Dynamic networks with feedback, such asnarxnet
和narnet
neural networks, can be transformed between open-loop and closed-loop modes with the functionsopenloop
和封闭
. Closed-loop networks make multistep predictions. In other words they continue to predict when external feedback is missing, by using internal feedback.
在这里,训练了一个神经网络来对磁性悬浮系统进行建模并在默认的开环模式下进行模拟。
[X,T] = maglev_dataset; net = narxnet(1:2,1:2,10); [x,xi,ai,t] = preparets(net,X,{},T); net = train(net,x,t,xi,ai); y = net(x,xi,ai); view(net)
A neural network can also be simulated only in closed-loop form, so that given an external input series and initial conditions, the neural network performs as many predictions as the input series has time steps.
netc = closeloop(net); view(netc)
在这里,培训数据用于定义输入x
,以及初始输入和层延迟状态,xi
和ai
, but they can be defined to make multiple predictions for any input series and initial states.
[x,xi,ai,t] = preparets(netc,x,{},t);yc = netc(x,xi,ai);
在开环模式下使用所有已知值的所有已知值,然后切换到闭环模式,以继续模拟未来的模拟,也可以,将训练有素的神经网络模拟当前的训练有素也很有用想要的。
Just asopenloop
和封闭
可以用于在开环神经网络和闭环神经网络之间进行转换,它们可以转换开放环网络和闭环网络的状态。

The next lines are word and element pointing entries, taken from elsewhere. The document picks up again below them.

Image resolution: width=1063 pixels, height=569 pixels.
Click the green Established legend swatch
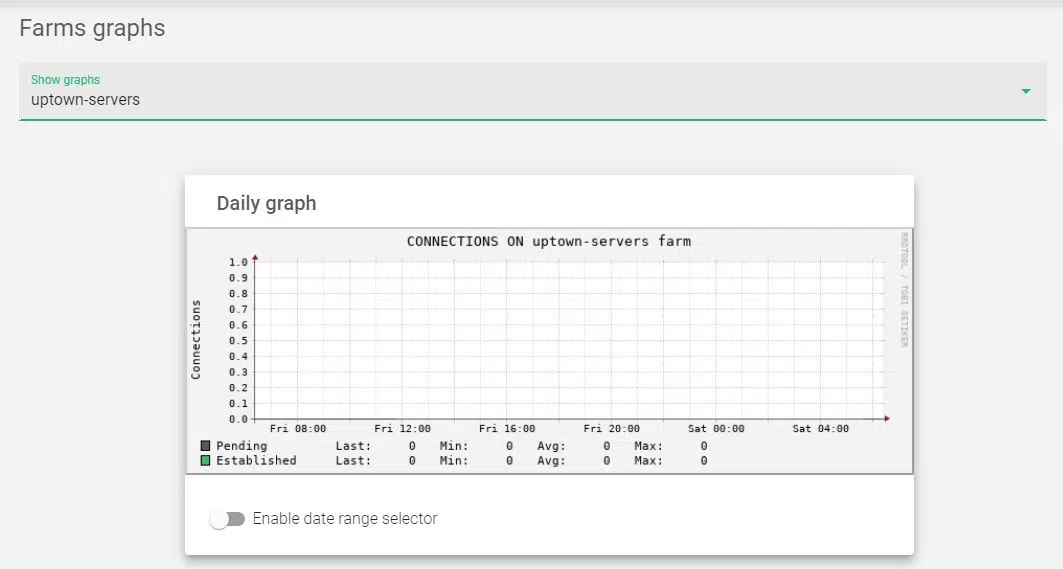click(x=205, y=461)
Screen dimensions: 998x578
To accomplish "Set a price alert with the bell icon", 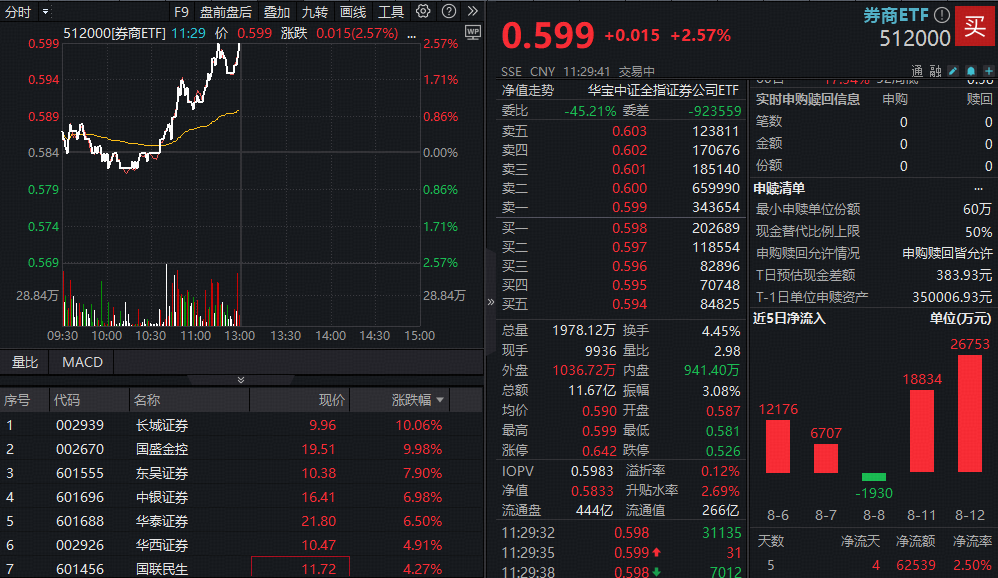I will tap(972, 71).
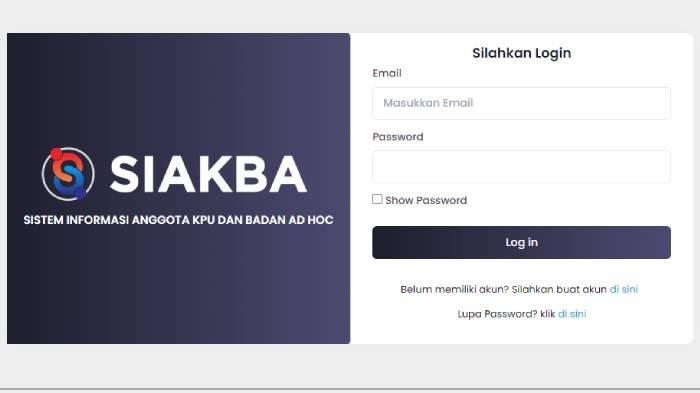This screenshot has height=393, width=700.
Task: Click the right end of the Password input
Action: pyautogui.click(x=663, y=167)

这是这些功能的完整接口。
[open_net,open_xi,open_ai] = openloop(closed_net,closed_xi,closed_ai); [closed_net,closed_xi,closed_ai] = closeloop(open_net,open_xi,open_ai);
考虑一下您可能在20个时间步长的Maglev行为记录的情况下,您想预测更多的时间步骤。
First, define the first 20 steps of inputs and targets, representing the 20 time steps where the known output is defined by the targetst
. With the next 20 time steps of the input are defined, use the network to predict the 20 outputs using each of its predictions feedback to help the network perform the next prediction.

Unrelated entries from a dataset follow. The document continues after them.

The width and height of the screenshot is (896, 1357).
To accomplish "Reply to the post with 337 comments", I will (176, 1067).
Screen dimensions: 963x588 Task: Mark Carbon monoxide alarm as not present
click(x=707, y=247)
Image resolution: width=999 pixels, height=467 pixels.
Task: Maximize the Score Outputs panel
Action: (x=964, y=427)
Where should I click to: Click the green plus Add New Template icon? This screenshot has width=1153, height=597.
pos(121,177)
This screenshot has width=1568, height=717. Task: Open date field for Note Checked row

x1 = x(1:20); t1 = t(1:20); x2 = x(21:40);
The open-loop neural network is then simulated on this data.
[x,xi,ai,t] = preparets(net,x1,{},t1); [y1,xf,af] = net(x,xi,ai);
Now the final input and layer states returned by the network are converted to closed-loop form along with the network. The final input statesXF
和层状态af
of the open-loop network become the initial input statesxi
和层状态ai
of the closed-loop network.
[netc,xi,ai] = cloceLoop(net,xf,af);
Typically usepreparets
to define initial input and layer states. Since these have already been obtained from the end of the open-loop simulation, you do not needpreparets
继续进行闭环网络的20个步骤预测。
[Y2,XF,AF] = NETC(X2,XI,AI);
请注意,您可以设置x2
to different sequences of inputs to test different scenarios for however many time steps you would like to make predictions. For example, to predict the magnetic levitation system’s behavior if 10 random inputs are used:
x2= num2cell(rand(1,10)); [y2,xf,af] = netc(x2,xi,ai);
如果以闭环形式模拟网络后,您可以以开环形式从那里继续模拟。在这里,闭环状态转换回开环状态。(由于您已经拥有原始的开环网络,因此您不必将网络转换回开环形式。)

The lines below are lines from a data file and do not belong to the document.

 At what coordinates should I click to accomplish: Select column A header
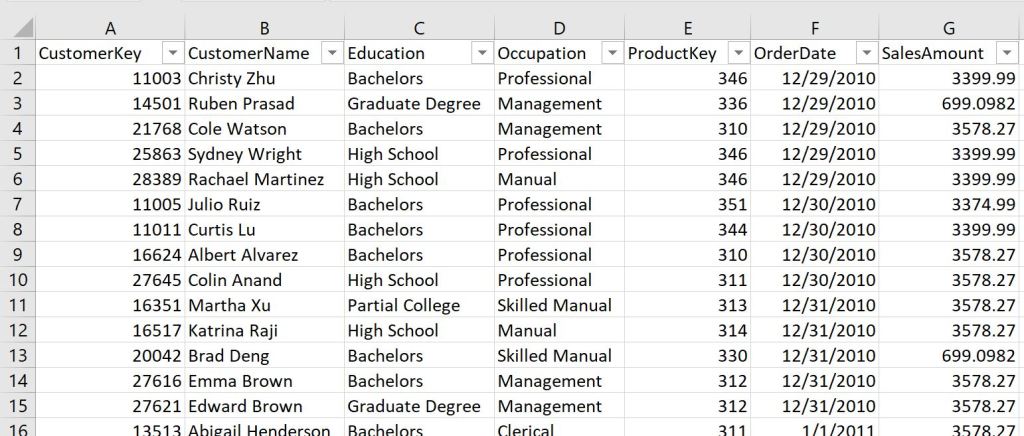pyautogui.click(x=109, y=26)
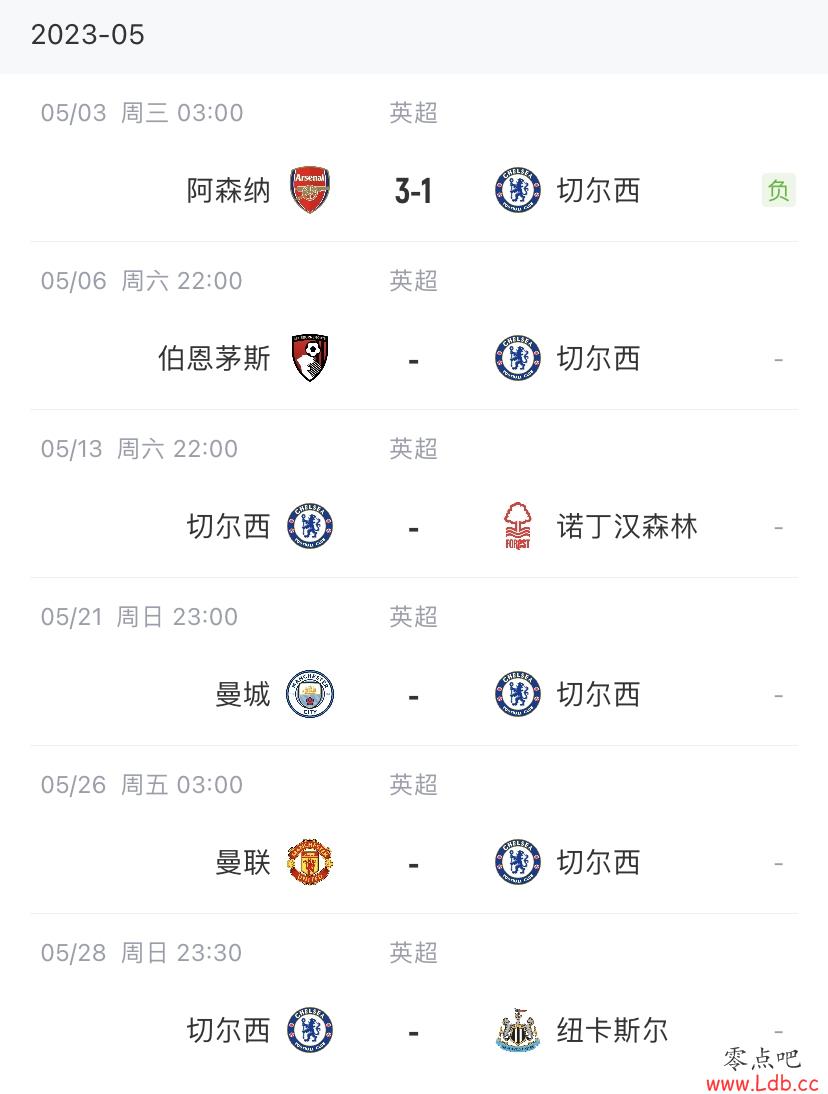Click the Nottingham Forest club crest

[518, 526]
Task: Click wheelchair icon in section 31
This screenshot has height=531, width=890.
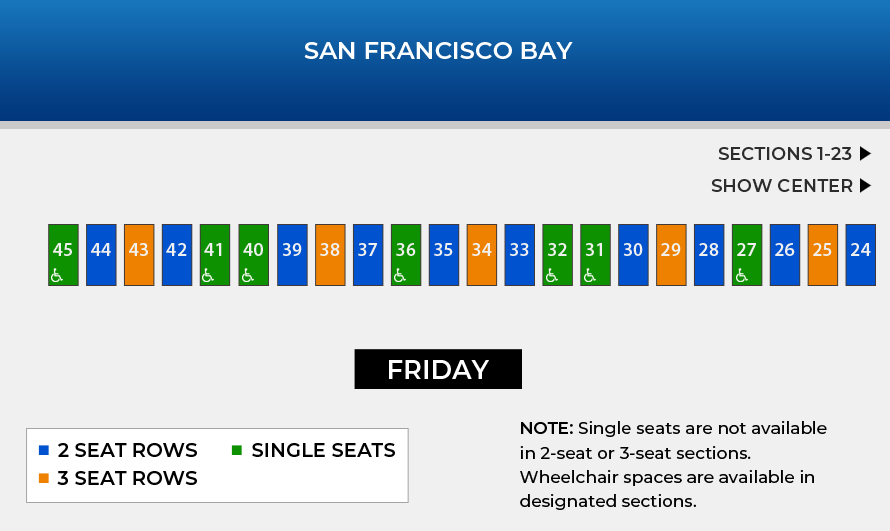Action: pos(589,276)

[~,xi,ai] = openloop(netc,xf,af);
现在,您可以定义外部输入和开环反馈的连续性,并模拟开环网络。
x3 = num2cell(rand(2,10));y3 = net(x3,xi,ai);
In this way, you can switch simulation between open-loop and closed-loop manners. One application for this is making time-series predictions of a sensor, where the last sensor value is usually known, allowing open-loop prediction of the next step. But on some occasions the sensor reading is not available, or known to be erroneous, requiring a closed-loop prediction step. The predictions can alternate between open-loop and closed-loop form, depending on the availability of the last step’s sensor reading.